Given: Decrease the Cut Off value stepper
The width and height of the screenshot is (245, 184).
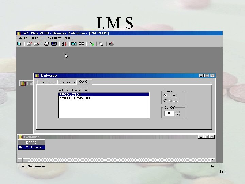Looking at the screenshot, I should click(177, 115).
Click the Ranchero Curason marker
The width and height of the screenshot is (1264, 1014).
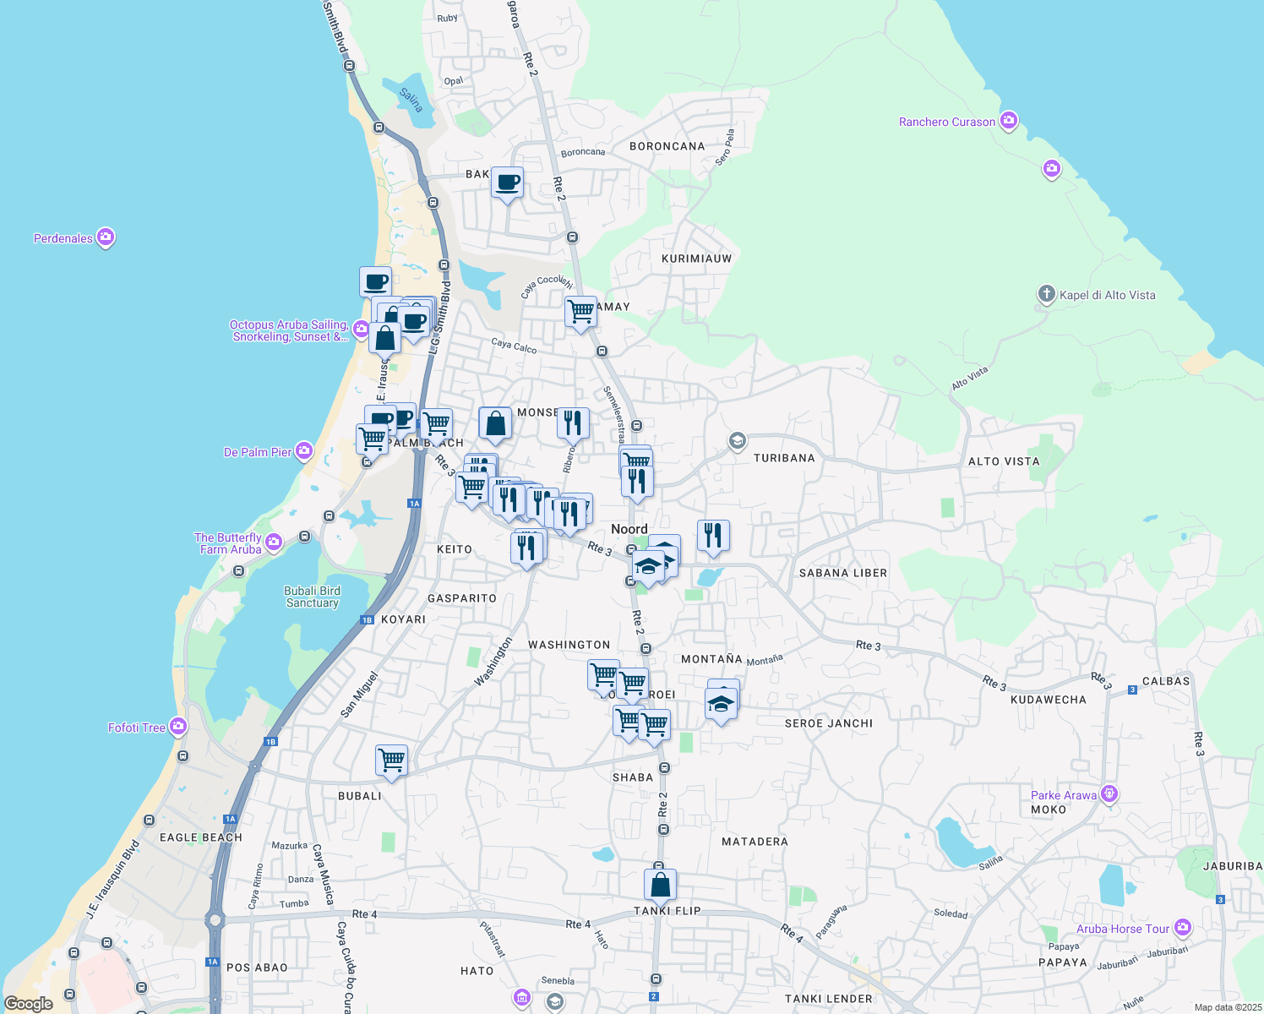point(1009,121)
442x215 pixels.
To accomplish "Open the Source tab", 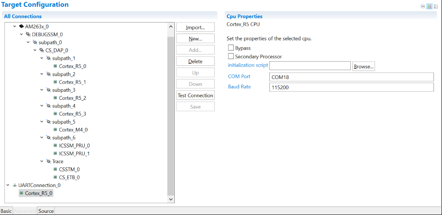I will pyautogui.click(x=46, y=211).

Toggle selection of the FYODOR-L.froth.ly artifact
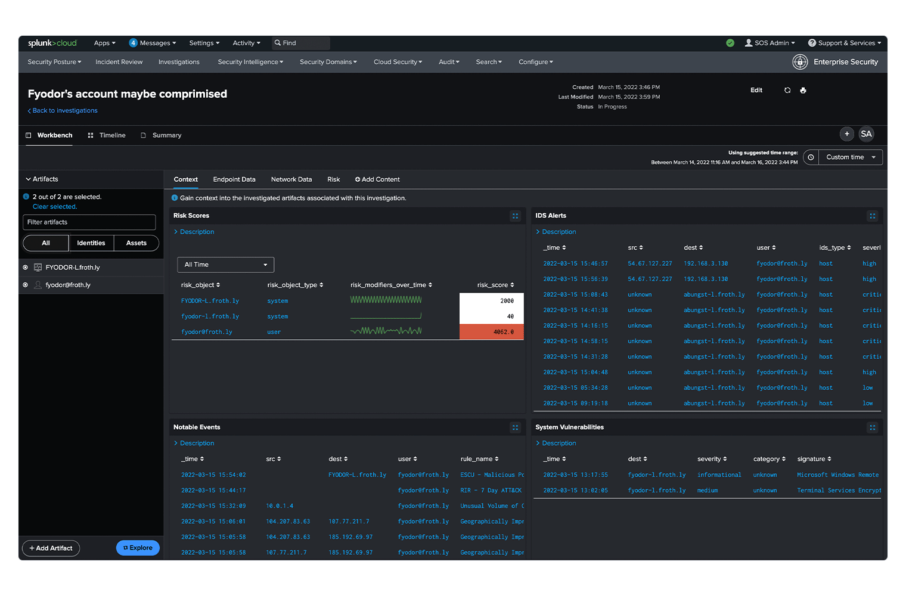point(25,267)
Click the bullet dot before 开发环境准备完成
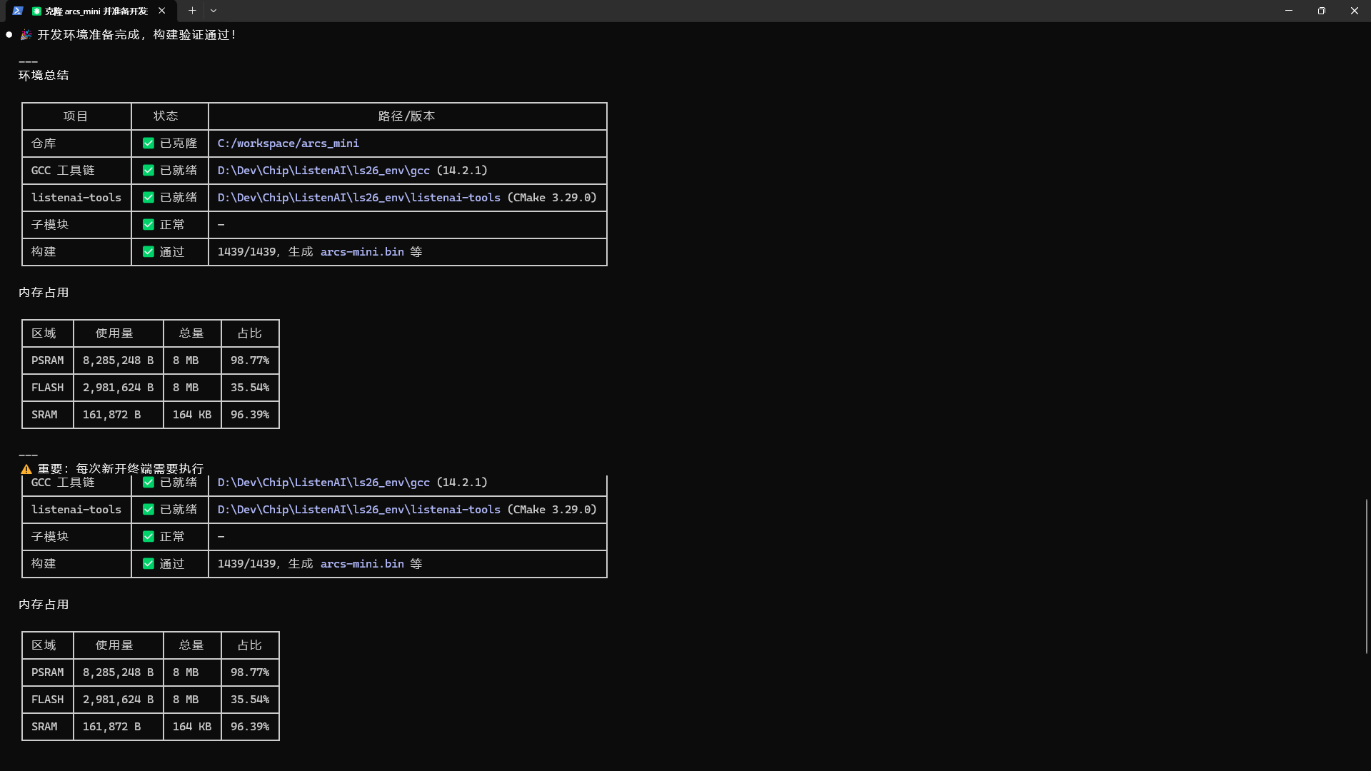The image size is (1371, 771). coord(9,35)
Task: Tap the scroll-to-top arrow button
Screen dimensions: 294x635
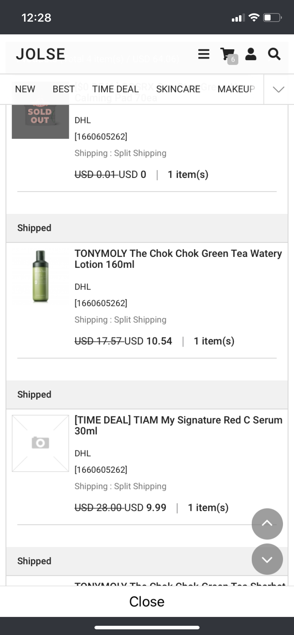Action: [267, 524]
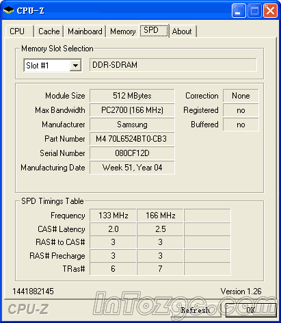281x323 pixels.
Task: Go to the Memory tab
Action: pyautogui.click(x=123, y=31)
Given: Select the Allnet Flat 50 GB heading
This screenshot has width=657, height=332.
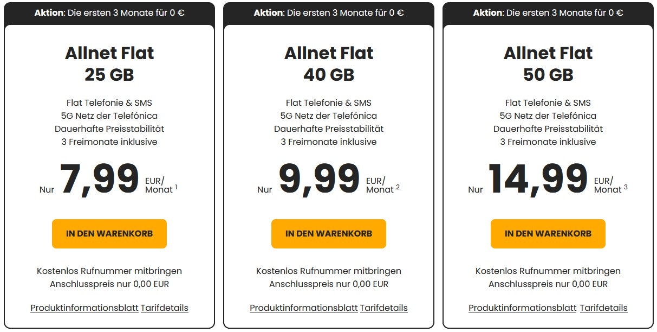Looking at the screenshot, I should coord(548,63).
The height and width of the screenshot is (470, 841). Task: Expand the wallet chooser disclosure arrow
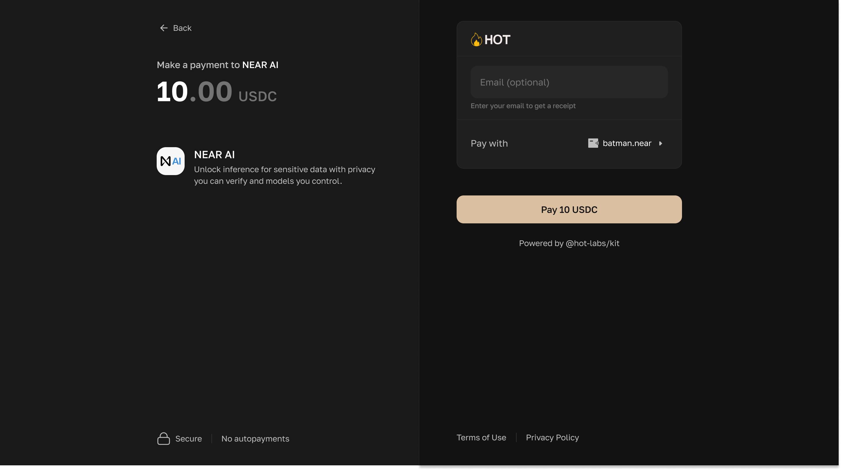pos(660,144)
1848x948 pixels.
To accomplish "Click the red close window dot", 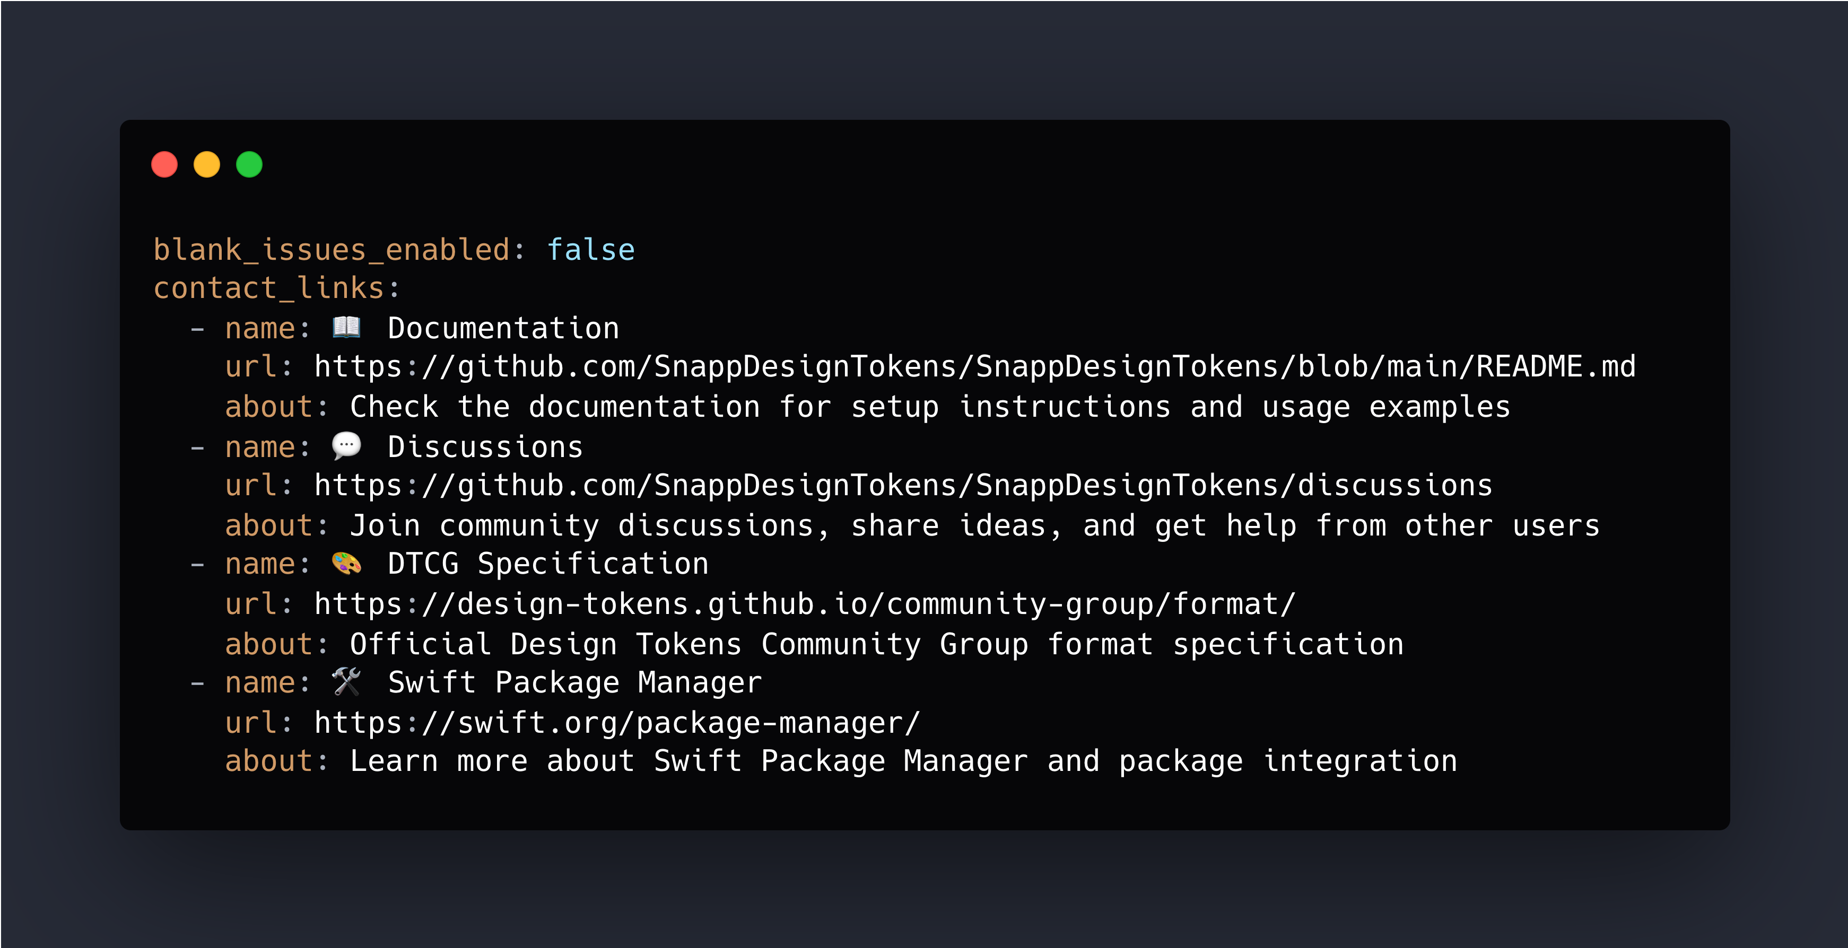I will click(164, 164).
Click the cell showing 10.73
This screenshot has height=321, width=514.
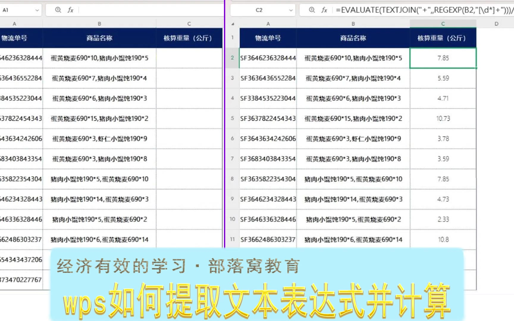pos(443,118)
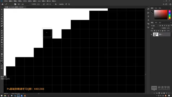Select the Eyedropper tool

tap(2, 24)
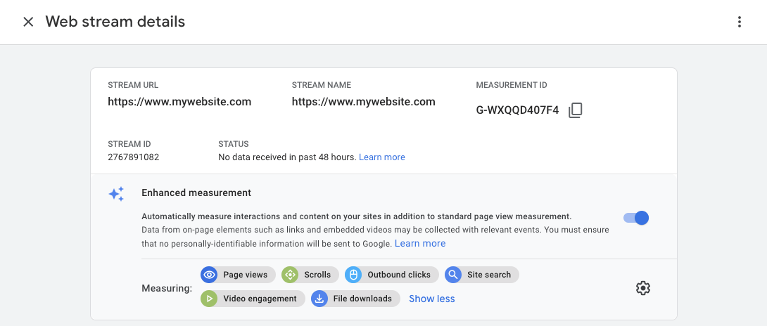Click the Scrolls icon

[x=290, y=275]
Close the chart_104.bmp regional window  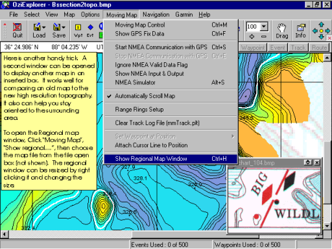[317, 162]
########################################
### Exercise details
Those lines above that contain the string "Given" should be returned.

### Result of this exercise
Given: Decrease the Cut Off value stepper
Given: Select the Allnet Flat 50 GB heading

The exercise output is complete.